[Pixel coordinate grounding data]
# # # # # # #

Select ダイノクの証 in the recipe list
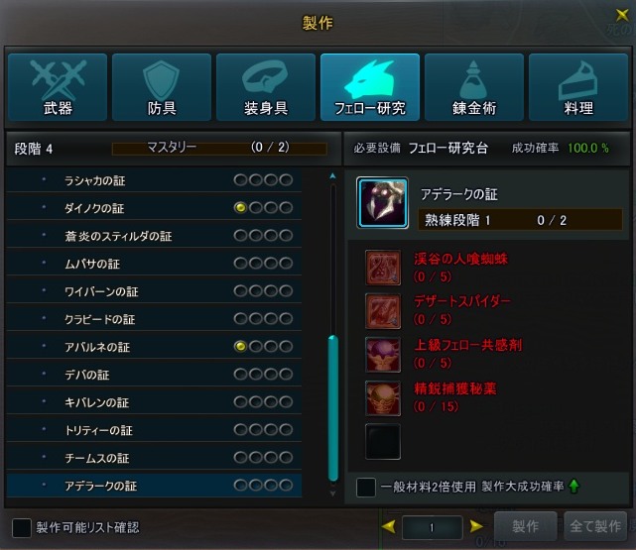 tap(154, 208)
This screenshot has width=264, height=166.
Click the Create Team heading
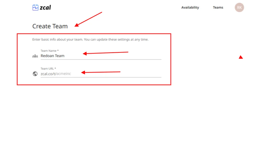[x=50, y=26]
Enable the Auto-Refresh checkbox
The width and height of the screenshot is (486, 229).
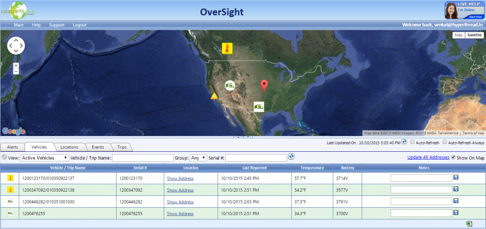[x=412, y=142]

# # # # # # #

> _Task details_: Although the records contain pictures, the output must hold only their exact wording.

> _Output of the task_:
Select ダイノクの証 in the recipe list
 tap(154, 208)
This screenshot has width=264, height=166.
Click the Create Team heading
[x=50, y=26]
Enable the Auto-Refresh checkbox
The width and height of the screenshot is (486, 229).
[x=412, y=142]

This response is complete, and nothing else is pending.